Saturday 4 May 2013

An example of paragraph revision


For today’s “class” I thought I would give you a little example of the kind of things I do when I revise. Generally, when I write a first draft, while I do write a complete story I often don’t worry so much about how I write something as just getting the story down. When I come to revise it’s rare that I don’t change at least one or two words in every paragraph.

Tonight I was doing some first draft revising of Exile and made quite a few changes to one particular paragraph and thought I’d give you a few pointers as to why. (I also picked this paragraph because it doesn’t have any spoilers!).

Here’s the original paragraph –

He had never more strongly felt the urge to turn and walk away than he did now. The Tube Riders had been forced on the run by the DCA and the Huntsmen but none of it had been a personal choice, they had done only what they needed to do to survive. What he wanted to do now was forget everything, find his brother and keep running, keep heading south, heading away from all this. Europe was a big place, one that by all accounts was at peace, so if they could avoid the French army long enough they would surely find somewhere to shelter them, away from the Huntsmen’s reach.
(111 words)

And here’s what I did to it –

The urge to turn and walk away was as strong as it had ever been. The Tube Riders had been forced to go on the run by the Department of Civil Affairs, and they had done only what they needed to do to survive. What he wanted to do now was forget everything, find his brother and keep running, keep heading south. Europe was a big place, and one that Lionel had told him was at peace, so if they could avoid the French army long enough they would surely find somewhere to hide, away from the Huntsmen’s reach.
(99 words)

For a start it’s a little shorter. This wasn’t an intention, but that I’ve dropped the equivalent of a sentence while making it more concise will help it to flow better.
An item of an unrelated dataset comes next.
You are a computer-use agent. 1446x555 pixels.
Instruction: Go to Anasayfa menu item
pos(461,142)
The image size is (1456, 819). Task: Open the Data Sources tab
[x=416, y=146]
Now, to focus on some specific lines –

He had never more strongly felt the urge to turn and walk away than he did now.

become
The urge to turn and walk away was as strong as it had ever been.

mainly because I thought “more strongly” was clunky and ugly, plus I wanted “the urge to turn and walk away” to come at the beginning as the subject. While this is a passive structure, I don’t really care at this point. Chances are in the second revision it’ll end up as “Paul felt the urge to turn and walk away”, but one thing at a time. For now it’ll do.
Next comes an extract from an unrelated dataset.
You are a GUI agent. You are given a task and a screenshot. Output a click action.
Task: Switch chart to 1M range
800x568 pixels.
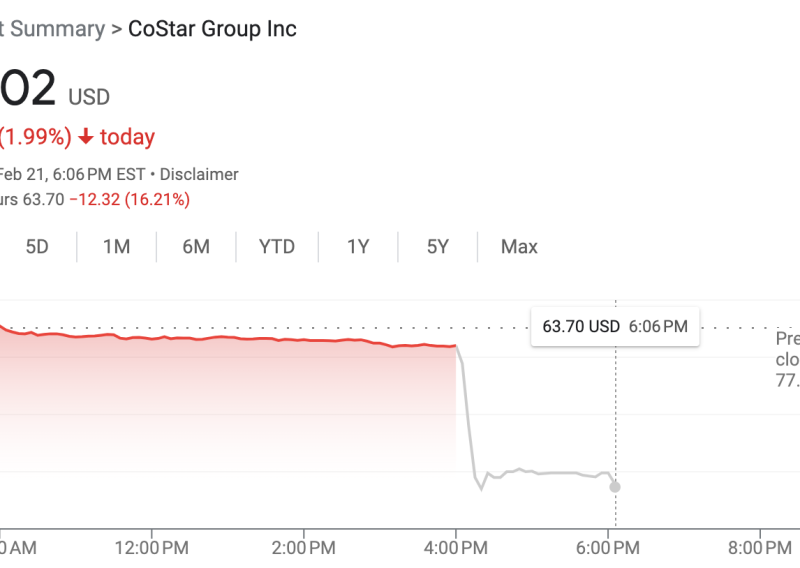pos(117,247)
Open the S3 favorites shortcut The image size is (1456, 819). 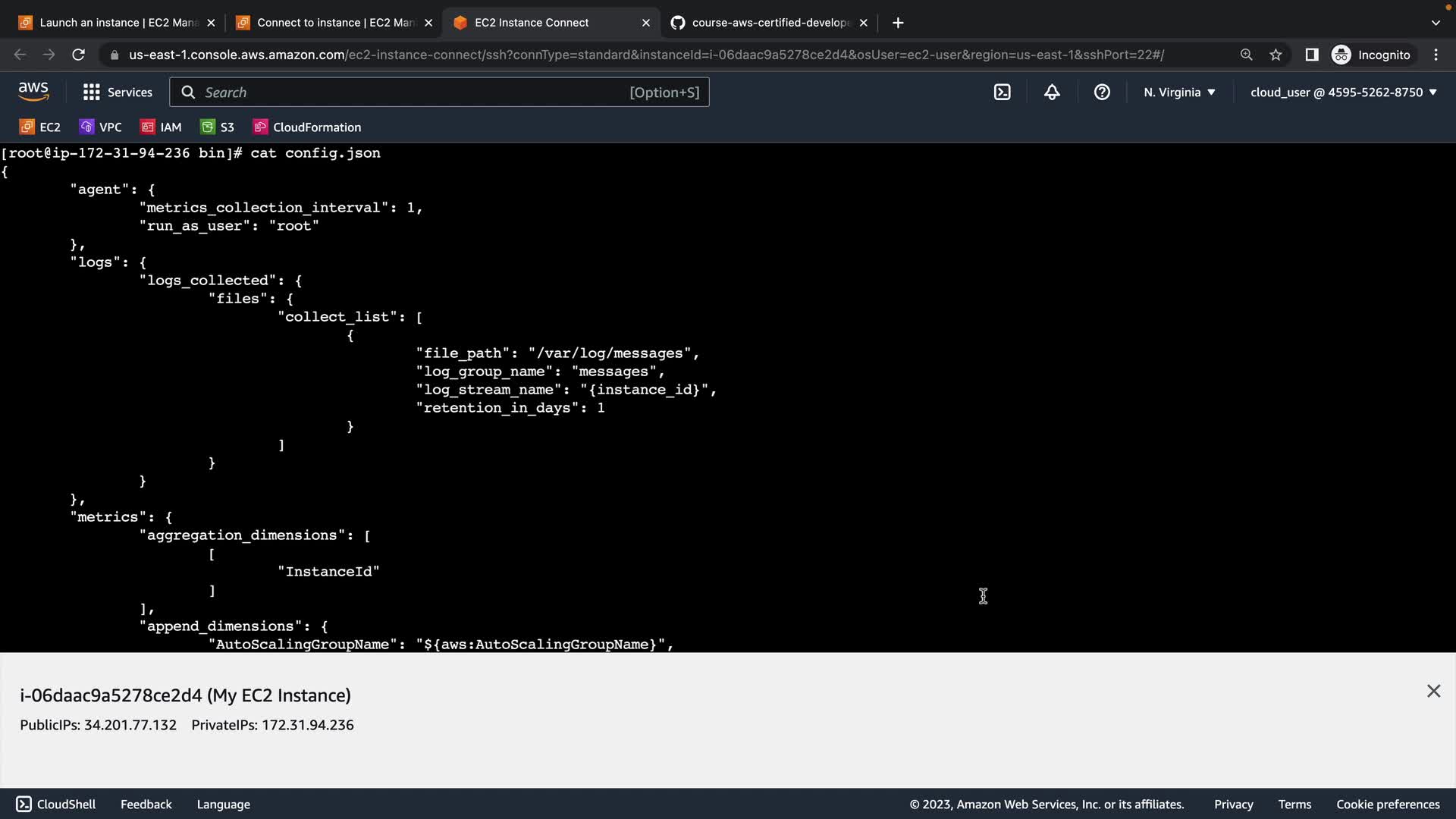pyautogui.click(x=218, y=127)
The Tube Riders had been forced on the run by the DCA and the Huntsmen but none of it had been a personal choice, they had done only what they needed to do to survive.


became

The Tube Riders had been forced to go on the run by the Department of Civil Affairs, and they had done only what they needed to do to survive.


For a number of reasons. I changed “on the run” to “go on the run” to make it clearer, but this again may revert in the next draft. I haven’t decided yet. I changed the DCA from the abbreviation because I wanted it to have more impact than just the three letters, while I cut “and the Huntsmen” because it was inaccurate – in book one the Huntsmen are sent after the Tube Riders after they go on the run, they aren’t a cause. And I cut “but none of it …” because it was kind of obvious anyway and unnecessary here.

In the last section,

What he wanted to do now was forget everything, find his brother and keep running, keep heading south, heading away from all this. Europe was a big place, one that by all accounts was at peace, so if they could avoid the French army long enough they would surely find somewhere to shelter them, away from the Huntsmen’s reach.

I made a few more changes, to make it like this –

What he wanted to do now was forget everything, find his brother and keep running, keep heading south. Europe was a big place, and one that Lionel had told him was at peace, so if they could avoid the French army long enough they would surely find somewhere to hide, away from the Huntsmen’s reach.

I cut “heading away from all this”, because I felt it was repetitive, and didn’t add anything new to the previous clause. I changed “by all accounts” to “Lionel had told him” because I felt that “by all accounts” was clichéd and vague. (Lionel, btw, is a relatively minor character in part 2).

So there you have it. The second paragraph is far from perfect but it's a big improvement on the first. This is just an example of the kind of things I think about when I revise. My books usually get two to three revisions before I start thinking about sending them to other people. Some paragraphs will survive intact, others are completely overhauled, and some are cut completely.

I hope you find this information useful. As always, any comments are welcome.